At a crucial moment in the US relationship with Europe, President Barack Obama has chosen a No. 2 for NATO whom some Republican lawmakers see as the face of a wrongheaded approach to Russia.
On Tuesday, the Obama administration informed NATO allies that it will recommend the undersecretary of state for arms control, Rose Gottemoeller, to be NATO's next deputy secretary general, the military alliance’s second in command. It is typically a four-year term.
“Our nomination of Rose, a veteran diplomat with extensive experience in European Security Affairs, is a symbol of America’s strong commitment to NATO during a period of heightened challenges,” Douglas Lute, the US permanent representative to NATO, wrote Tuesday in a letter to the North Atlantic Council, NATO’s political arm.
Gottemoeller has been an integral part of the Obama administration’s “reset” policy with Russia, an approach that made modest gains at first but has been all but abandoned in light of Russia’s aggression in Ukraine and beyond. Republican critics of that policy have become critics of Gottemoeller as well. Two years ago, many Republican senators, including John Cornyn, James Risch and Marco Rubio, opposed her confirmation for her current job. They object to the terms of the New START Treaty, for which she was the lead negotiator.

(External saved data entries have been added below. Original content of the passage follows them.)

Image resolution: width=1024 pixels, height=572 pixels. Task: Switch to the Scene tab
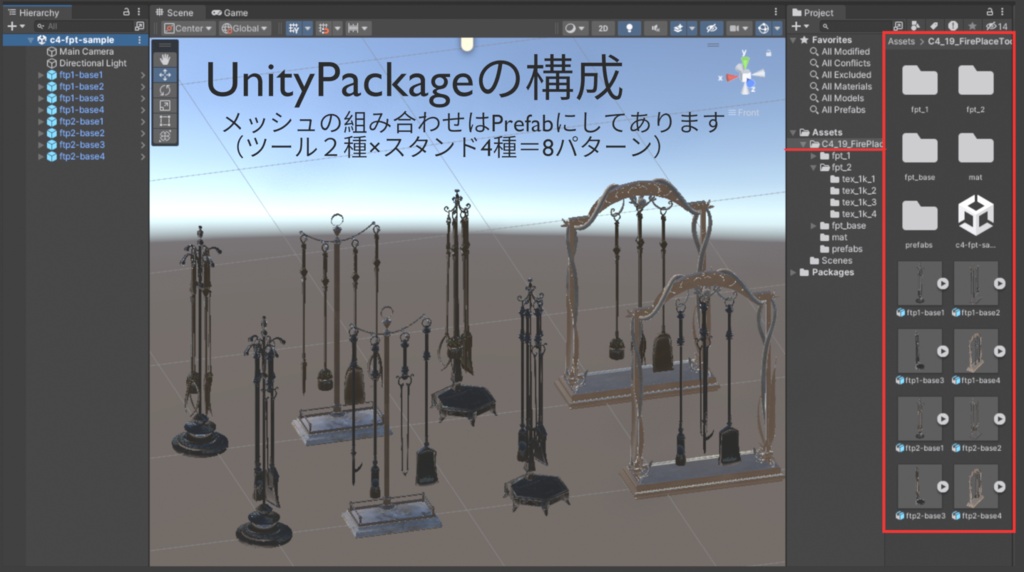[x=174, y=12]
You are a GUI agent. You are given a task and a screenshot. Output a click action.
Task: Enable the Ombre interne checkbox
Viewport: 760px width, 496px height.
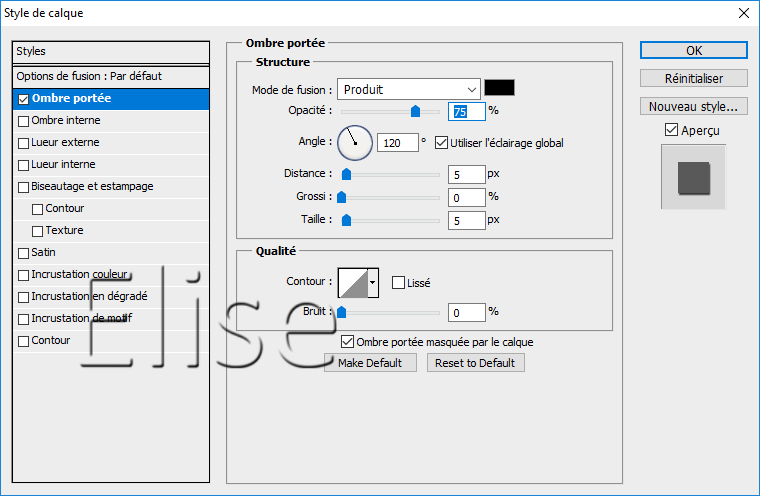(24, 121)
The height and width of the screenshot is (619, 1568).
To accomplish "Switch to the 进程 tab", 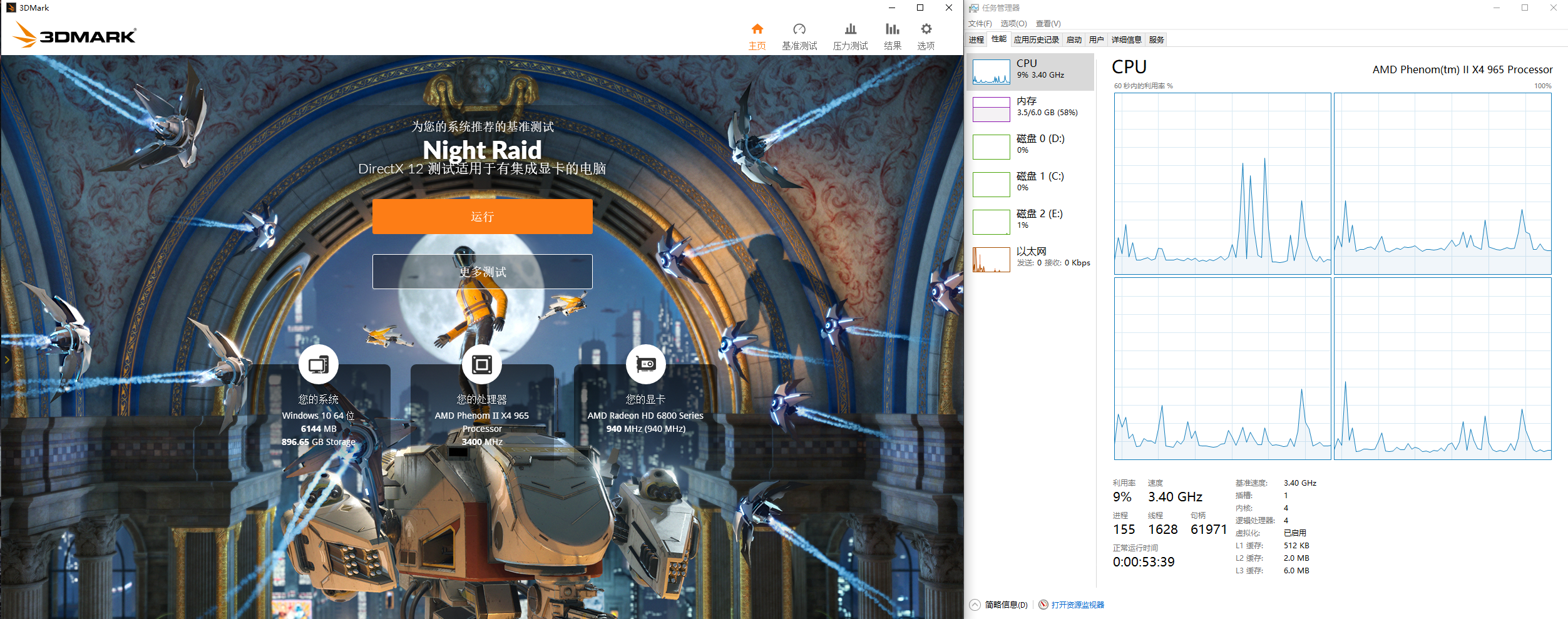I will (x=976, y=40).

There is a new round of criticism with this new nomination. Republican hawks in Congress have faulted her as not rigorous in negotiating and enforcing treaties with Russia. They have alleged that as she pursued new arms-control treaties with Moscow, she was not up front about Russian violations of existing accords. Her critics point to two congressional appearances in particular.
The first was in 2012, when, according to two US officials who saw a classified transcript, Gottemoeller told the Senate Foreign Relations Committee that Russia had been developing a ground-based cruise missile whose ranges violated an existing accord, the Intermediate Nuclear Forces Treaty. The administration didn’t brief NATO allies on it until January 2014 and didn’t publicly disclose the violation until July 2014. State Department spokesman John Kirby told me that the U.S. government did not have any information about the Russian violations of the Intermediate Nuclear Forces Treaty while the New START Treaty was being negotiated. It was signed in 2010.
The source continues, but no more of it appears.